Requisito 1:
Liste todas as pessoas reais citadas pelo nome na reportagem sobre a posse de Ricardo Aleixo na Academia Mineira de Letras, sem contar o próprio Aleixo.
Requisito 2:
Reproduza, sem mudar nada, o trecho da reportagem sobre a posse de Ricardo Aleixo que vai de "Homem da palavra" até "Mourão, em fevereiro.".
Requisito 3:
Continue a reportagem sobre a posse de Ricardo Aleixo na Academia Mineira de Letras a partir do ponto em que ela termina.

Trecho fornecido:
>>>

Ricardo Aleixo ergue a fotografia dos pais, Américo e Iris, que já morreram, ao tomar posse na Academia Mineira de Letras -  (crédito: Marcos Vieira/EM/D.A Press)

Ricardo Aleixo ergue a fotografia dos pais, Américo e Iris, que já morreram, ao tomar posse na Academia Mineira de Letras

crédito: Marcos Vieira/EM/D.A Press

 

 

Homem da palavra que voa, o poeta Ricardo Aleixo se tornou, na noite desta sexta-feira (21/6), o novo imortal da Academia Mineira de Letras (AML). É o sétimo ocupante da cadeira nº 31, vaga desde a morte do escritor, professor e crítico Rui Mourão, em fevereiro.

 


“Minha entrada foi antecedida pela de Ailton Krenak e de Conceição Evaristo. Então, minha responsabilidade é muito grande em uma academia que diz, abertamente, que quer se transformar. Entendo que hoje a academia é outra coisa. A de Minas tem uma universidade livre, uma revista bastante diversificada, pessoas que respeito e a quem chamo amigas”, afirmou o poeta ao Estado de Minas.

 

 


Conceição e Krenak conduziram Aleixo à mesa onde ele fez o discurso de posse. Aleixo falou do impacto da literatura em sua vida, comparável ao encontro de Diadorim e Riobaldo em “Grande sertão: veredas”.

 


“Não a melhor das opções colocadas para o garoto de 18 anos que perde a visão, mas a única possibilidade. Maior orgulho: de não ter traído minha escolha. Desde os 18 anos não deixei de dedicar um dia à arte da palavra”, destacou.


Canção para Krenak



Aleixo subiu ao palco carregando a foto dos pais, Américo e Iris. Lembrou a falta de chance do casal de estudar. “Tive que ser o melhor não porque sou negro, mas porque sou filho de Iris”, afirmou.

<<<

Registros guardados:
>>>

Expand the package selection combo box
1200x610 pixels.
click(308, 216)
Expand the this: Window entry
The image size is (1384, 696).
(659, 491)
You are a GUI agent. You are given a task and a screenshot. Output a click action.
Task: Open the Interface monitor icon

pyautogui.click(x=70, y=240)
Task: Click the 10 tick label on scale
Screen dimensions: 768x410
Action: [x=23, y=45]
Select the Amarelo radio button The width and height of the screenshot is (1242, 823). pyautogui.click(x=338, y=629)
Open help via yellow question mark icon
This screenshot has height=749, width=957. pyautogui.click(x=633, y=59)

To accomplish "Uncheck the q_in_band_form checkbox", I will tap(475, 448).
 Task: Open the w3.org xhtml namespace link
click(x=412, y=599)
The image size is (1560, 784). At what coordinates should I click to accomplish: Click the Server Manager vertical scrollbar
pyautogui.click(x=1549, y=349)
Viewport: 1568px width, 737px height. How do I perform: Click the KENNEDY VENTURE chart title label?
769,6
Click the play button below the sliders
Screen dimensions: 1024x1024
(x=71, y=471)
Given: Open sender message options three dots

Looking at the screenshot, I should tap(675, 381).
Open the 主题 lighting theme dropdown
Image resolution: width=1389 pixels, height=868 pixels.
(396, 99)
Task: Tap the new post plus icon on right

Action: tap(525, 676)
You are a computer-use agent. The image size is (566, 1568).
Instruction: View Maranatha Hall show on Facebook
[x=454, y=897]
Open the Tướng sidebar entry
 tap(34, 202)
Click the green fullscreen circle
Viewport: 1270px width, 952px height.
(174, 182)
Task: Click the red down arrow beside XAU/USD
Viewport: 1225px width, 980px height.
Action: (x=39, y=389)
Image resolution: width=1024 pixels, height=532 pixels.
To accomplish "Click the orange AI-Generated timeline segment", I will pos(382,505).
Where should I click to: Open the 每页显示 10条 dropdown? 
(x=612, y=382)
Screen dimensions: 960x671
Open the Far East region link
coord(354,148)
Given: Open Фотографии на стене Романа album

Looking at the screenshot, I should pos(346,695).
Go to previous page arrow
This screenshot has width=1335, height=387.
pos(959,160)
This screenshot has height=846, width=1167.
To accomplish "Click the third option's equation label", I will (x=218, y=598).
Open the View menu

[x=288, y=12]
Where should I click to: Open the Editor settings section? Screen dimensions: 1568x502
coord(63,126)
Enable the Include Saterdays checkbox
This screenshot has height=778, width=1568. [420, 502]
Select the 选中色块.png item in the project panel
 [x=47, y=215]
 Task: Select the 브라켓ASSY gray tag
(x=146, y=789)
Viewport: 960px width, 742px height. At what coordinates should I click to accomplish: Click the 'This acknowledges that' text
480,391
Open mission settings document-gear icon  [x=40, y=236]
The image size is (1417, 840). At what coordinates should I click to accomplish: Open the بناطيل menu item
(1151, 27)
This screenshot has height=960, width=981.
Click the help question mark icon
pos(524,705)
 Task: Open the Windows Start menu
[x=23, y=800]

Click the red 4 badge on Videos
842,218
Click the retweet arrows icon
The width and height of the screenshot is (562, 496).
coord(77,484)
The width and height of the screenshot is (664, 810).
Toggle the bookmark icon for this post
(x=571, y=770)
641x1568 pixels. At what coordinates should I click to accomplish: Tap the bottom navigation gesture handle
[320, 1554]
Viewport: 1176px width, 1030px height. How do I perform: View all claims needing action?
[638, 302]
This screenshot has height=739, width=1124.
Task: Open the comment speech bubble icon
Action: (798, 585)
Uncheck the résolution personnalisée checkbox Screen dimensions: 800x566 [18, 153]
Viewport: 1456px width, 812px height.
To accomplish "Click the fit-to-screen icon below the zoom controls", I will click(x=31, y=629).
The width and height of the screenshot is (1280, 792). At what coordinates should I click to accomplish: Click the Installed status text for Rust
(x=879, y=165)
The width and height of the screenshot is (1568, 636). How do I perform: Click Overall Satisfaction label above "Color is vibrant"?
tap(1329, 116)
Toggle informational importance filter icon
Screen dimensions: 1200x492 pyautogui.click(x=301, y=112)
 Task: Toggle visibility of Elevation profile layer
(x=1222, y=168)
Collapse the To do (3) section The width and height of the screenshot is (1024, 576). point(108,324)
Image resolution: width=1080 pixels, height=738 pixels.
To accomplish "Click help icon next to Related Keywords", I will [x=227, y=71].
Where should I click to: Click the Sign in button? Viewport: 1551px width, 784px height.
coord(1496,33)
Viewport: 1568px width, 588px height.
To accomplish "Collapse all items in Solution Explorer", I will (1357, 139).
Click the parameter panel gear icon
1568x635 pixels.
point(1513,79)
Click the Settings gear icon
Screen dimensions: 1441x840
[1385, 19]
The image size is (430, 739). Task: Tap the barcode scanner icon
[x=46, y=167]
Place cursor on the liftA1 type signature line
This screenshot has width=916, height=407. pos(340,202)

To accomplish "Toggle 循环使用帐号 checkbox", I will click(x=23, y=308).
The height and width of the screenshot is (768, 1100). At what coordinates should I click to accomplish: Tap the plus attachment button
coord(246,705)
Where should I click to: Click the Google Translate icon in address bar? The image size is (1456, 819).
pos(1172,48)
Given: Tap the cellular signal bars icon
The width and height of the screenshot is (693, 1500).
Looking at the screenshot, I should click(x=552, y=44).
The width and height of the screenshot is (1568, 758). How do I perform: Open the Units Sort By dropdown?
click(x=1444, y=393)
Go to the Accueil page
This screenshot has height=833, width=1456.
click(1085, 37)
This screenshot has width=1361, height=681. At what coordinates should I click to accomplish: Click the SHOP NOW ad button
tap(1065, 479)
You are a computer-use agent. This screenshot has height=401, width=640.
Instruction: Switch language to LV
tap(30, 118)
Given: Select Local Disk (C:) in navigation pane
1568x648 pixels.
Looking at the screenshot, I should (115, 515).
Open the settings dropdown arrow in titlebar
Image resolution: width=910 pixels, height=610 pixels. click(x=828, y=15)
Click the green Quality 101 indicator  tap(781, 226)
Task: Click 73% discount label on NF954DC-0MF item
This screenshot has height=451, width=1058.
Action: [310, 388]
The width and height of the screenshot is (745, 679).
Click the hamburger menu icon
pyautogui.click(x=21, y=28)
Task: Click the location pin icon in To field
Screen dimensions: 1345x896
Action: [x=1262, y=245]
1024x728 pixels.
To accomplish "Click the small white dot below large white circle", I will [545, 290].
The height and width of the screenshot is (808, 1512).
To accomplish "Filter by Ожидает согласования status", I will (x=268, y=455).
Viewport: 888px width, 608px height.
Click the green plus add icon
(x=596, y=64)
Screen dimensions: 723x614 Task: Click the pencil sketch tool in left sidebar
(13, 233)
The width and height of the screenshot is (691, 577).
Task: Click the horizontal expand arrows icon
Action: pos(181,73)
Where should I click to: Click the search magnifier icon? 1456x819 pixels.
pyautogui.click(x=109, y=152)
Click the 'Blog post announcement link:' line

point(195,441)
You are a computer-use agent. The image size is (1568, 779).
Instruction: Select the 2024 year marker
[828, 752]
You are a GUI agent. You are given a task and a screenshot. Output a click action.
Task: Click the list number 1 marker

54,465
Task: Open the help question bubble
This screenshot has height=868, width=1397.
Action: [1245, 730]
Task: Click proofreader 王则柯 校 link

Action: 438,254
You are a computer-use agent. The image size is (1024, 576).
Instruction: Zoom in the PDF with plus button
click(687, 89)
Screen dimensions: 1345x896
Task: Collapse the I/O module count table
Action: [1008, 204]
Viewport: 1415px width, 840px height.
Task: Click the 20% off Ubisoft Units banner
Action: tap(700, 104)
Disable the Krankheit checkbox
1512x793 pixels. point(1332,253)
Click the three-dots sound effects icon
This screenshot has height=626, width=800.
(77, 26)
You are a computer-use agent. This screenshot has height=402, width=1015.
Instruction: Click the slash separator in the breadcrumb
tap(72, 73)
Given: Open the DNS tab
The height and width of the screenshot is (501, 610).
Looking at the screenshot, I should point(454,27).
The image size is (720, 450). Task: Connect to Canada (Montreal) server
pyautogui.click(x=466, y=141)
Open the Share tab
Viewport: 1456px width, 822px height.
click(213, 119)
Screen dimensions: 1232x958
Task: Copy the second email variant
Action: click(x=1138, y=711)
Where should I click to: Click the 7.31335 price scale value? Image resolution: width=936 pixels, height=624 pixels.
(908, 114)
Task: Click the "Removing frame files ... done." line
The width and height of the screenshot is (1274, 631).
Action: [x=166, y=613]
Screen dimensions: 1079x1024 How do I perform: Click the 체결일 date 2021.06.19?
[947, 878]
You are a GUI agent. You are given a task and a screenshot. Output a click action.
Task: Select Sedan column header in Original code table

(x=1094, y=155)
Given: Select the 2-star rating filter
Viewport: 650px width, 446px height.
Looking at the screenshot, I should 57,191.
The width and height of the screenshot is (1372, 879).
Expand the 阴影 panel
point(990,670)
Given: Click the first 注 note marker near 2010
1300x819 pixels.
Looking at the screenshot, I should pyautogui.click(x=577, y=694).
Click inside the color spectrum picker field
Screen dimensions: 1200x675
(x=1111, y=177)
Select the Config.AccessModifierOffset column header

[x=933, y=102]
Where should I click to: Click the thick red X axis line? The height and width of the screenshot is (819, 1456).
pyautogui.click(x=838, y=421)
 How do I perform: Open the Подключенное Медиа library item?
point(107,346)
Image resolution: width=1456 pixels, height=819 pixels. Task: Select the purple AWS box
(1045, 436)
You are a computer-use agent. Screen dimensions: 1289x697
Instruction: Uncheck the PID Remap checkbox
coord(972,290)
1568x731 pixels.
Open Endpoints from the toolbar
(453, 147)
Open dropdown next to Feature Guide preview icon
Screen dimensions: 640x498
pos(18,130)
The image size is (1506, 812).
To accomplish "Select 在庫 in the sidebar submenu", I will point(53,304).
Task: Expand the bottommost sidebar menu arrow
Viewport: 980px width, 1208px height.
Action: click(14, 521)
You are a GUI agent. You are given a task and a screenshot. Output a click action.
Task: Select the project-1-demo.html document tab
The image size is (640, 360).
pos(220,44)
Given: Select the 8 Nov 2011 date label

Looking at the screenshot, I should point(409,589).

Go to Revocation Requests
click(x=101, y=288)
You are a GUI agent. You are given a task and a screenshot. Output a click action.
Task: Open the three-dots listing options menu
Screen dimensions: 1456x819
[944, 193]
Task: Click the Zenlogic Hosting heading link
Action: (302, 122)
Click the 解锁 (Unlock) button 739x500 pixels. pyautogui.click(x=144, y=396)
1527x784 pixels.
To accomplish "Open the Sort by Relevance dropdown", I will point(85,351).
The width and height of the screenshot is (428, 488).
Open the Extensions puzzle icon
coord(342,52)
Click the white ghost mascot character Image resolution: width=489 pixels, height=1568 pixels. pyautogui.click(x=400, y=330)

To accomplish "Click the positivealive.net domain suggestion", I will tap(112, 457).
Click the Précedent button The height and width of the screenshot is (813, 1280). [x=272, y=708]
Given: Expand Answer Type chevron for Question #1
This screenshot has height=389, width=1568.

<<<

Resultado final 1:
- Américo
- Iris
- Marcos Vieira
- Rui Mourão
- Ailton Krenak
- Conceição Evaristo

Resultado final 2:
Homem da palavra que voa, o poeta Ricardo Aleixo se tornou, na noite desta sexta-feira (21/6), o novo imortal da Academia Mineira de Letras (AML). É o sétimo ocupante da cadeira nº 31, vaga desde a morte do escritor, professor e crítico Rui Mourão, em fevereiro.

Resultado final 3:
Transformou um poema em canção, dedicado a Ailton Krenak. Terminou seu discurso dizendo versos junto com a plateia: “Eu jogo palavra no vento e fico vendo ela voar”.

 

Os acadêmicos Conceição Evaristo e Ailton Krenak conduziram Ricardo Aleixo (ao centro) à mesa, durante posse na Academia Mineira de Letras

Os acadêmicos Conceição Evaristo e Ailton Krenak conduziram Ricardo Aleixo (ao centro) à mesa, durante a solenidade

Marcos Vieira/EM/D.A Press

 


Presidente da AML, Jacyntho Lins Brandão pegou emprestado versos de Aleixo: “Mesmo quando ando só eu só ando em bando”. “Vou confessar que nós também. Bem-vindo ao bando das letras”, disse Brandão.

 

Em sua saudação ao novo acadêmico, o presidente emérito da Academia, Rogério Tavares, destacou que a extensa obra de Aleixo “não se deixa classificar.” Disse ainda que o compromisso dele é com “a arte, a poesia e o mistério da linguagem”.

 


O novo imortal afirmou ao Estado de Minas que considera uma passagem de sua juventude a parte “mais surpreendente da trajetória de uma pessoa negra, pobre, moradora da periferia”. Com 18 para 19 anos, o caçula de Américo Brasílio de Brito (1911-2008) e Iris Aleixo de Brito (1918-2009) contou aos pais que não voltaria para escola, pois pretendia ser poeta.

 


“Não ouvi nem dela, nem dele, qualquer admoestação, advertência, algo como ‘do que você pretende viver?’. Eles simplesmente me apoiaram”, conta Aleixo. O estudante que aos 8 anos recebeu diploma de honra ao mérito na Escola Estadual Pedro II abandonou o ensino médio, então 2º grau, sem concluí-lo. Era aluno do Imaco.

 


“Não tive paciência, era tudo muito ruim. Estamos falando de 1979, ditadura militar, eu não aguentava mais. Antonin Artaud fala que Van Gogh foi suicidado pela sociedade. Eu fui saído da escola, simplesmente senti que não era o melhor lugar para mim. Nunca tive tanta certeza na vida”, acrescenta.

 


“Aos 18 anos, começo a escrever compulsivamente. Poemas, contos e outros tipos de textos que não conseguia classificar. Isso abriu um caminho, não profissional, mas de vida mesmo”, relembrou.

 

Ricardo Aleixo (ao centro) com os integrantes da Academia Mineira de Letras

Ricardo Aleixo (ao centro) com os integrantes da Academia Mineira de Letras

Marcos Vieira/EM/D.A Press

 


Ricardo Aleixo é poeta, mas não no sentido de quem faz versos. “Poeta no sentido etimológico, o que os gregos determinaram como aquele que faz. Me sinto e me sei um fazedor: poemas, teatro, quadros, não importa o suporte. Como poeta, lido com o fenômeno da linguagem, da expressão.”

 

Pai e mãe: o "grau zero"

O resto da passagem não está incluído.